Considering the tasteful prestige production he sought out from Jones and the strict adherence to autumnal vibes and slow tempos, I get the sense that Berninger hoped Serpentine Prison would be an entryway into elder-statesman gravitas, the kind of record towering figures like Bob Dylan and Leonard Cohen tended to make later in life. Serpentine Prison isn’t that, partially because Berninger is a different kind of artist, more accessible and self-effacing. Although his rumpled-poet confidence is higher than ever, as a lyricist he’s simply not on their level. For every stunner like opening line “My eyes are T-shirts, they’re so easy to read/ I wear ’em for you, but they’re all about me,” there’s a groaner like “I’ve been picking my kids up from school/ Smelling like Girl Scout Cookies and drool,” a Berninger-ism that tests even my own fealty to the man. Certain lyricists blur the line between bullshit and inspiration to the point that their every stanza starts to feel like a sacred text. Berninger doesn’t have that kind of mystique. He’s too emo to pass off his airballs as strokes of genius.

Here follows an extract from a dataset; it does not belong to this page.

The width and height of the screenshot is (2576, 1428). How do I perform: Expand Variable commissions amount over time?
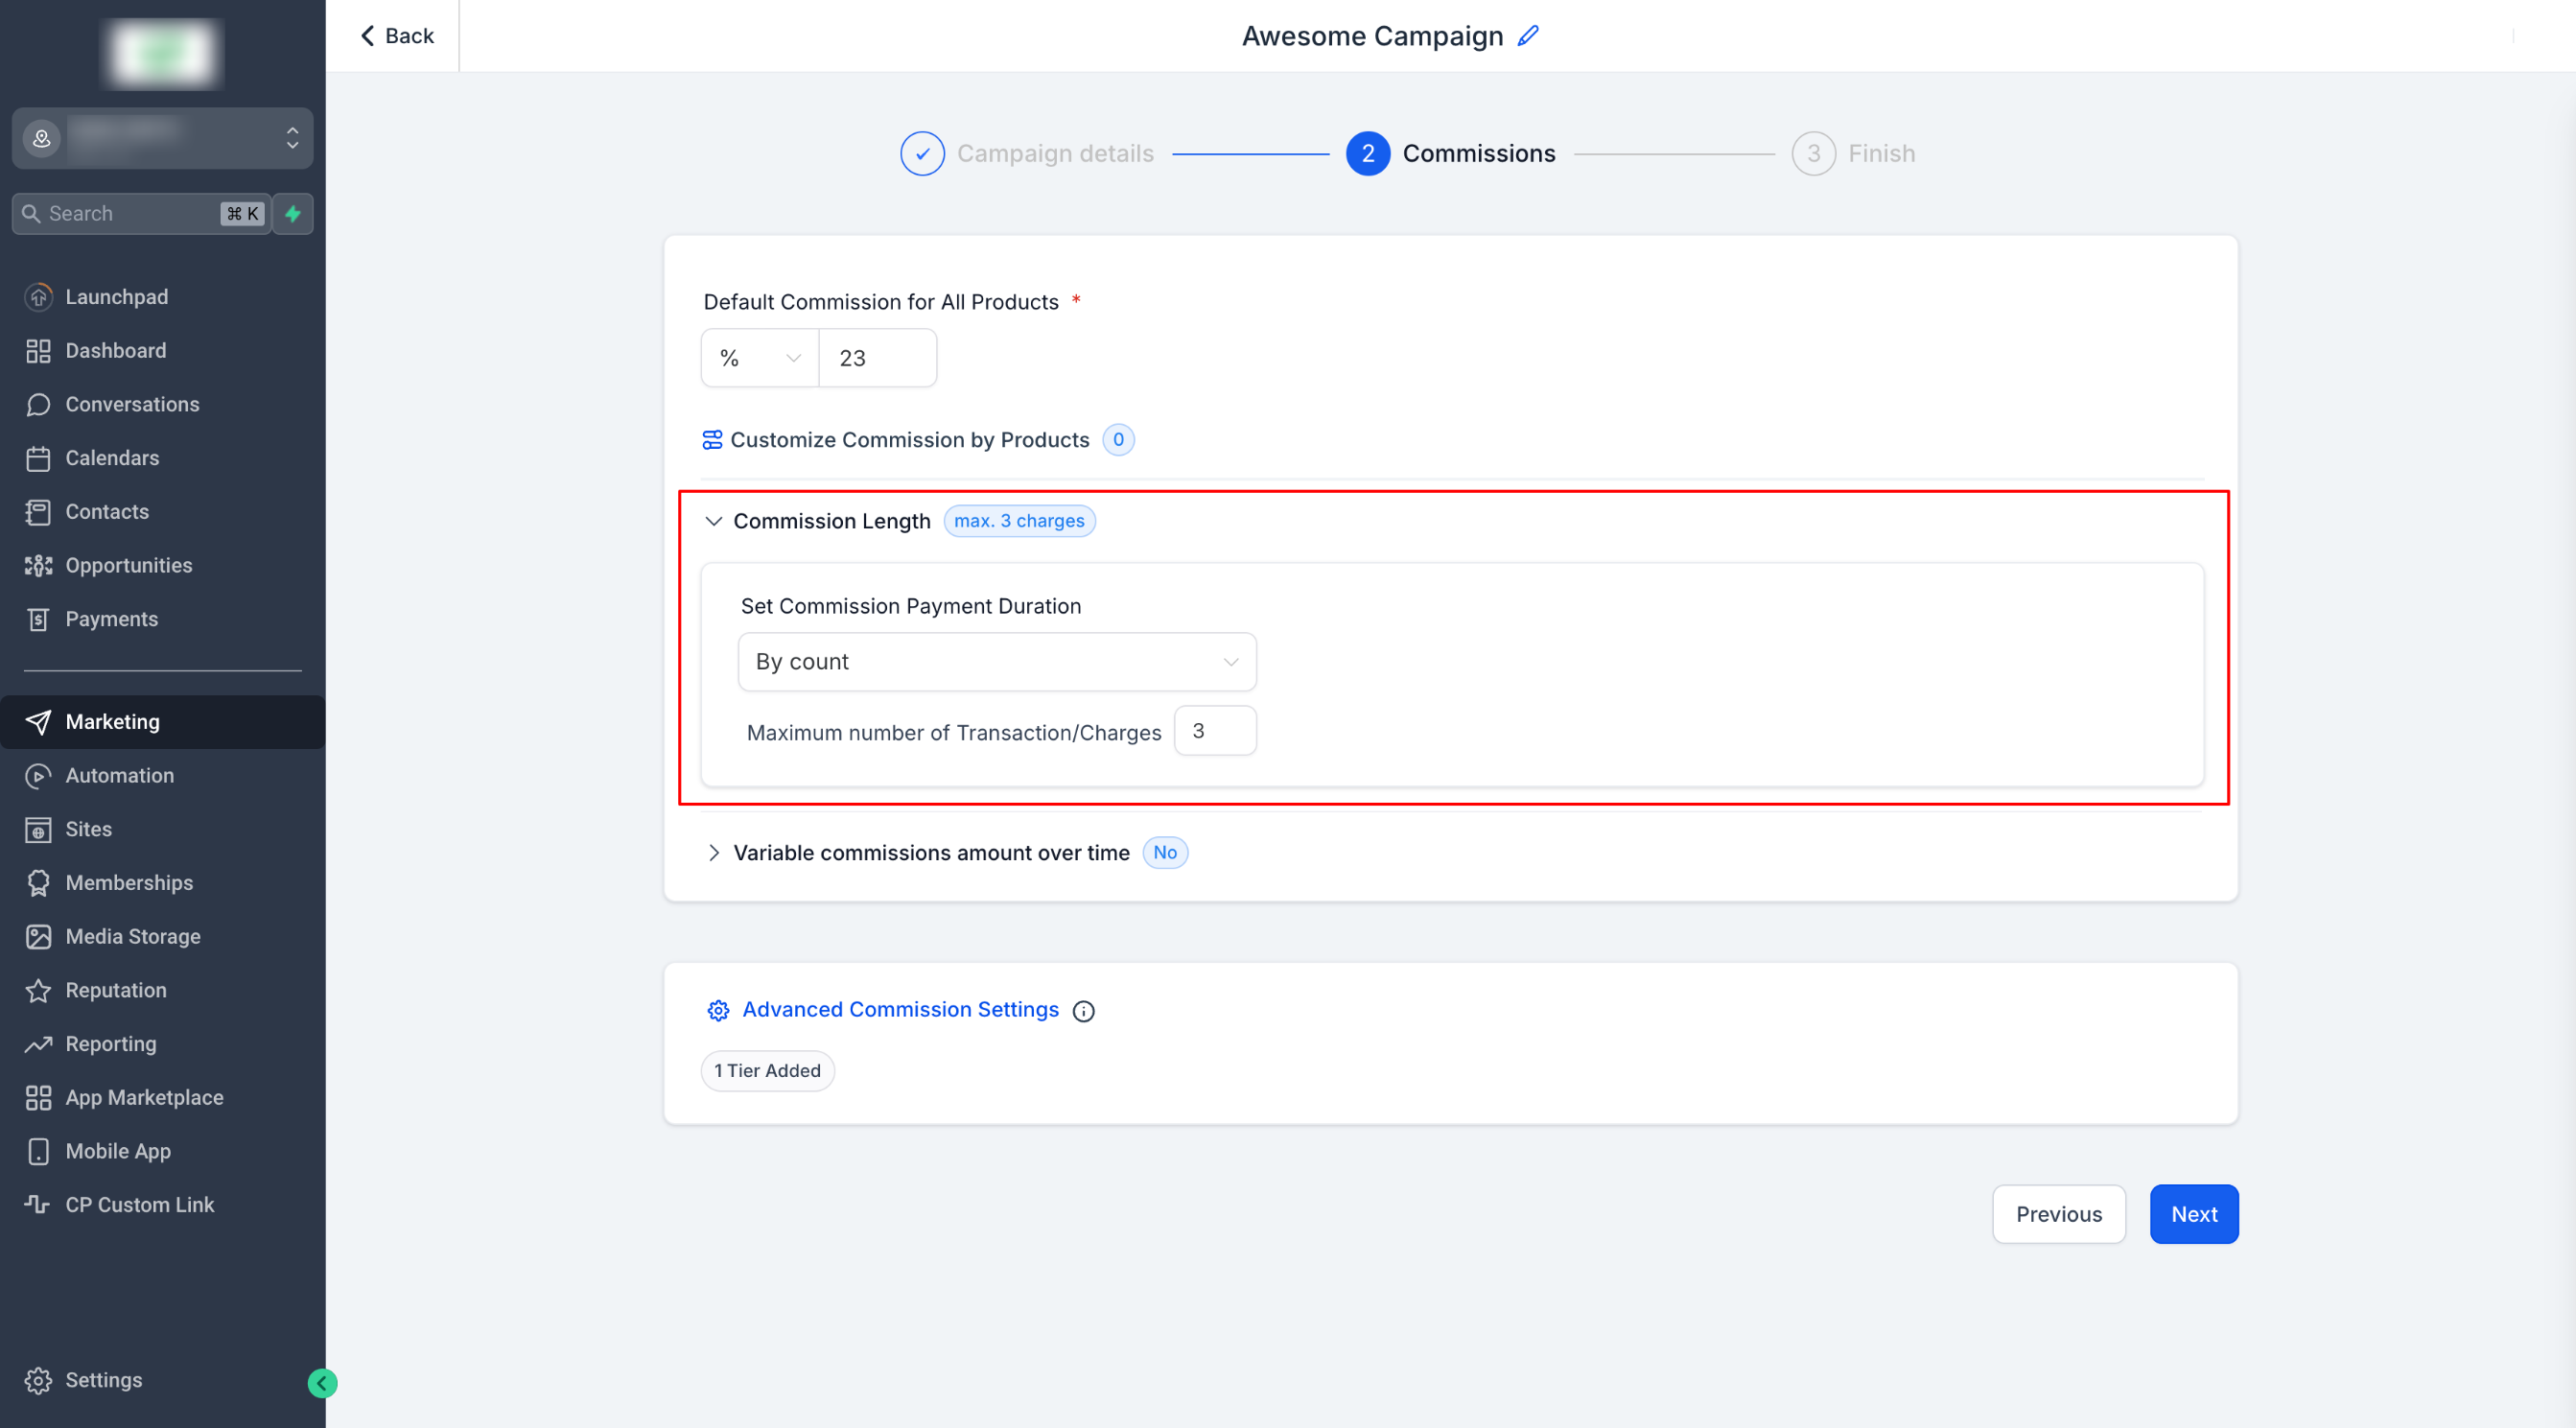pos(713,852)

His voice, though, remains an all-timer, and he knows full well how to use it. After hearing him perform live in recent years, I’m not sure he can still pull off the top-of-his-lungs holler heard on electrified National classics like “Mr. November” and “Graceless.” But he’s eminently capable of digging into his voice’s cracks and crevices, digging around for every bit of scratchy texture, as heard on “Oh Dearie.” He can still croon a weary melody with the best of them, as on the Gail Ann Dorsey duet “Silver Spring” or the horn-laden “Take Me Out Of Town,” the closest thing to a straight-up National song here (perhaps because it feels like a lesser retread of “Pink Rabbits”). His hook on the title track has been stuck in my head for weeks, and few vocalists could conjure the deep yearning he brings to the simple, powerful lament, “I feel like I’m as far as I can get from you.”

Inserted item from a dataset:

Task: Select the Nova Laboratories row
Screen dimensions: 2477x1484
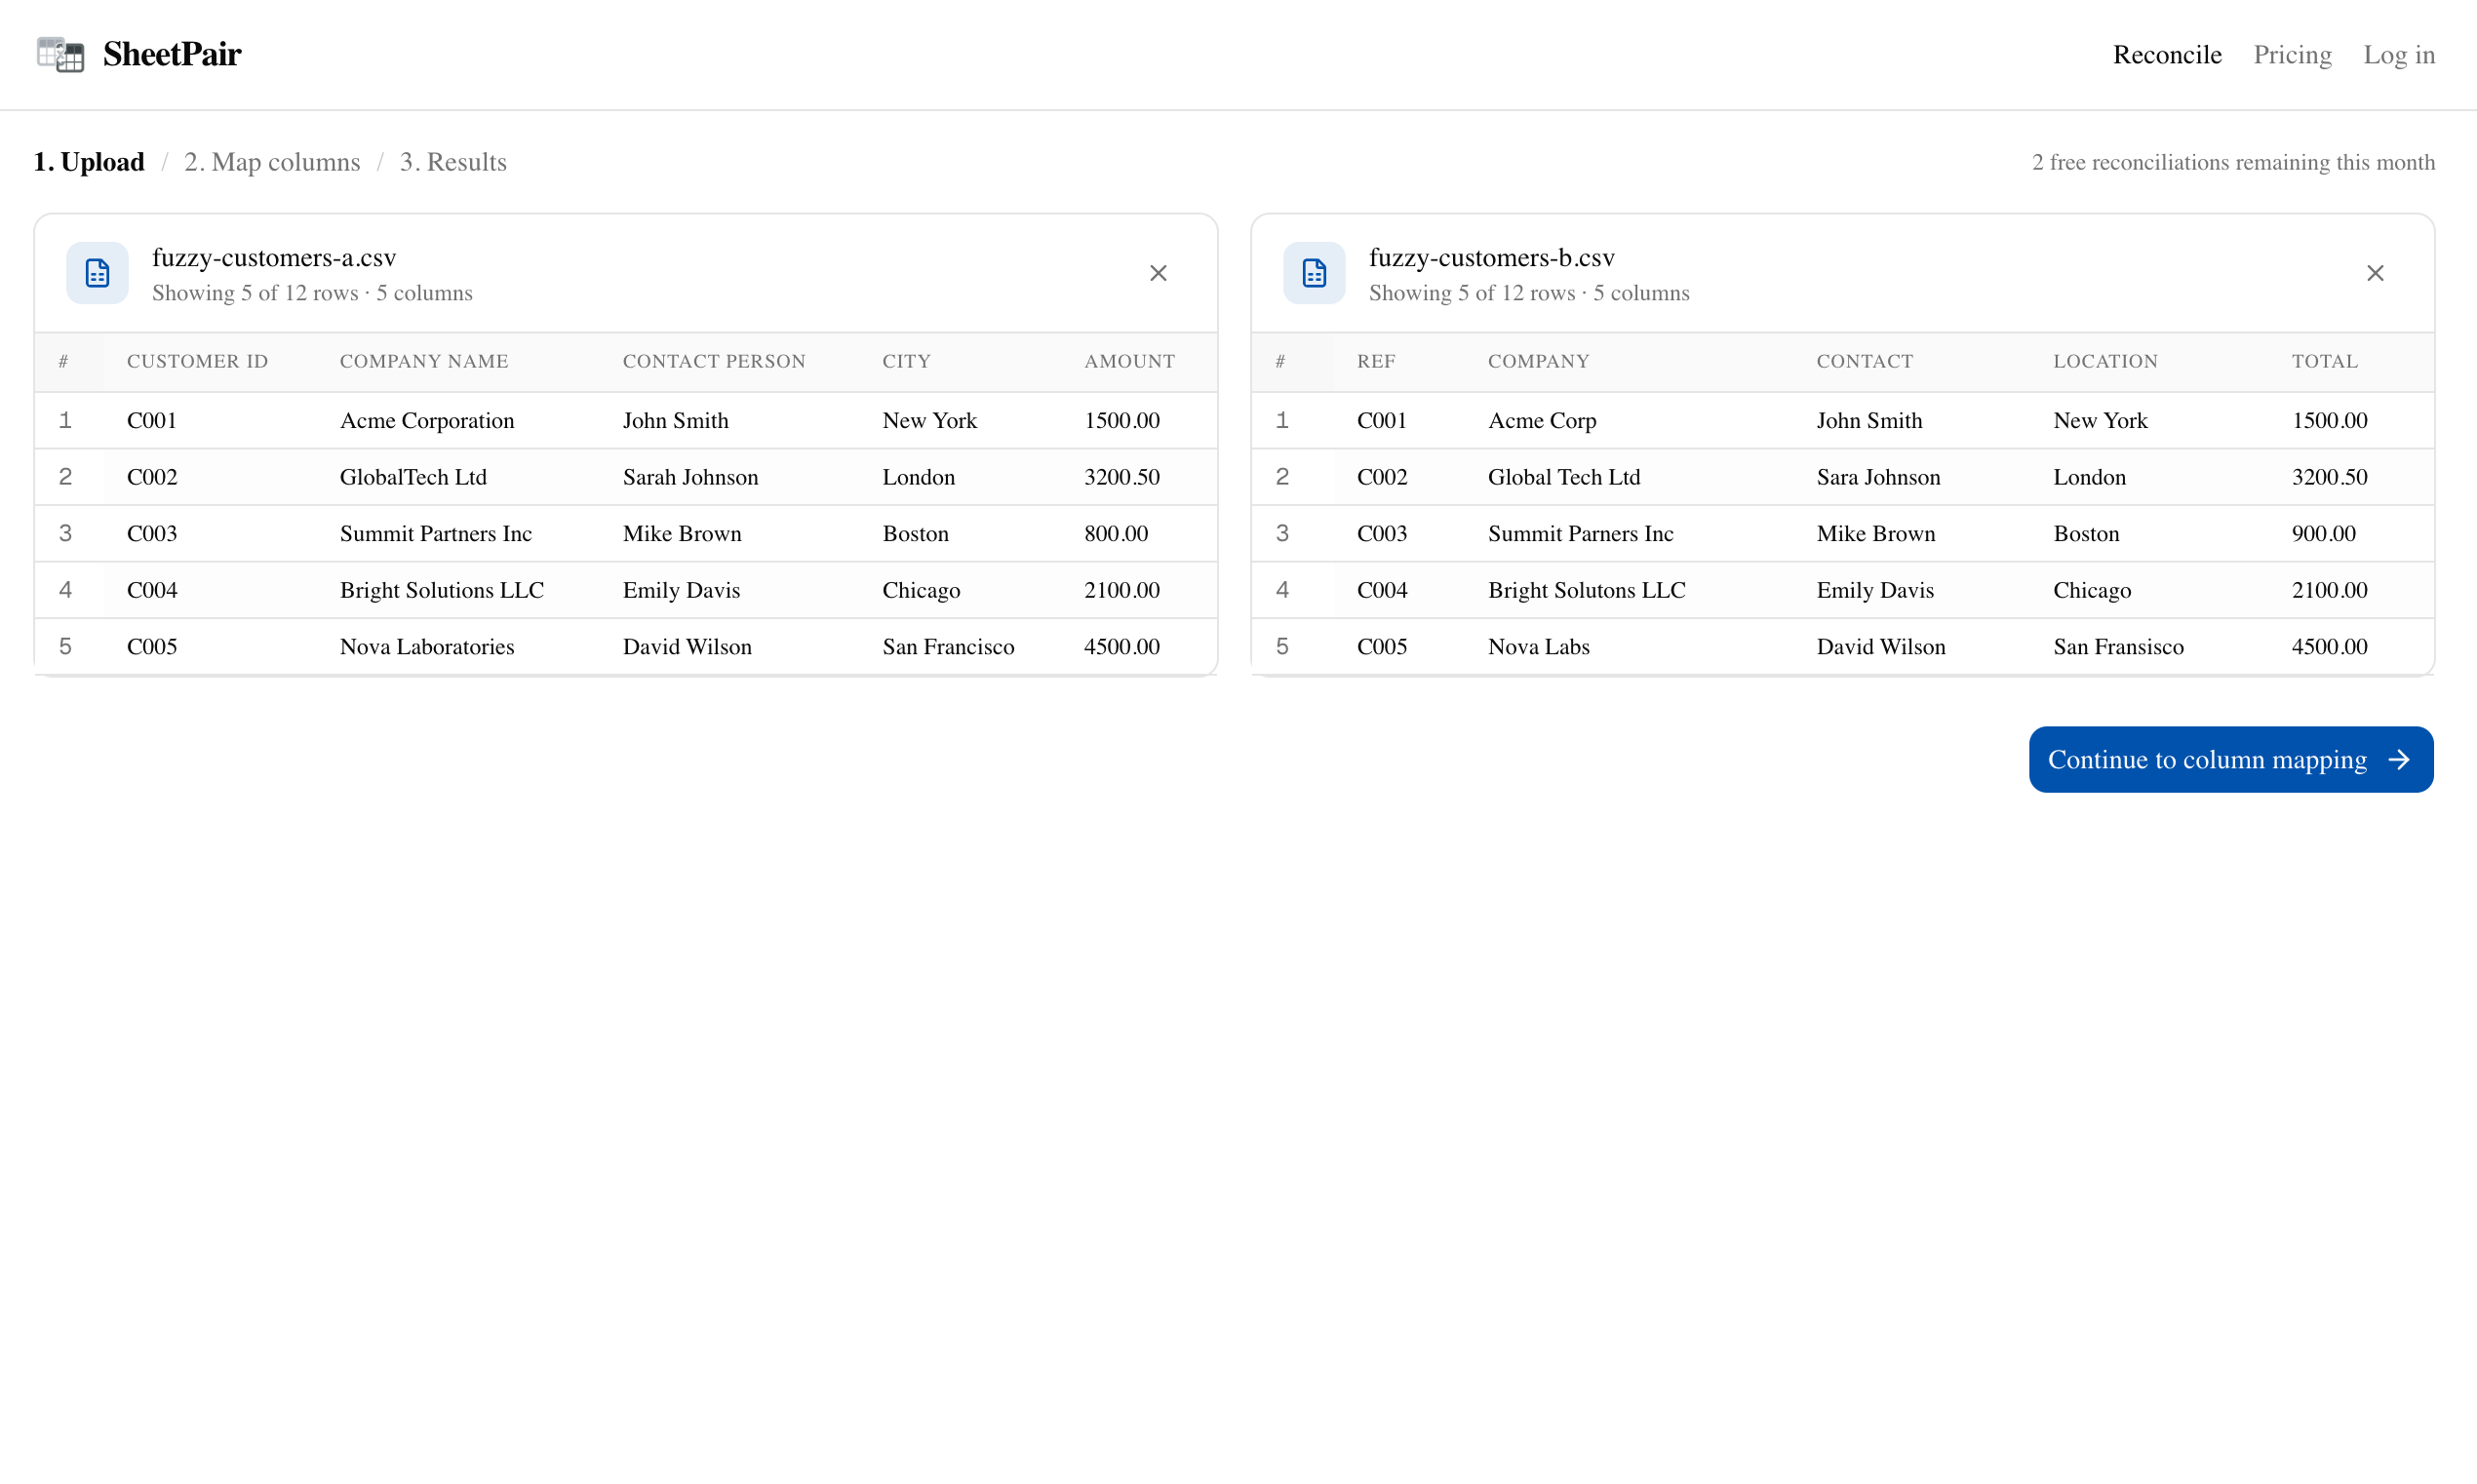Action: tap(426, 647)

If Serpentine Prison emphasizes Berninger’s weaknesses, it also resoundingly reminds us of his strengths. Because I was obsessed with Radiohead long before I was obsessed with the National, I’m compelled to compare this album with Thom Yorke’s solo discography, which also nudged a frontman’s uncut essence into darker, less accessible corners. Those heavily invested in the dude’s main band will find a lot to like but will also come to value his bandmates all the more. Casual fans of the National may be bored by Berninger leaning into the band’s slow, downcast side without providing the usual catharsis to balance it out, and skeptics will surely dismiss the album as par for the course. I’m not about to harangue those people about giving Serpentine Prison a chance; I’d rather exhort them to revisit Trouble Will Find Me and see if they aren’t blown away. But if recent history is any indication, new layers of beauty may emerge over the years, and somewhere down the line I might end up evangelizing for Serpentine Prison too.
Serpentine Prison is out 10/16 on Book Records.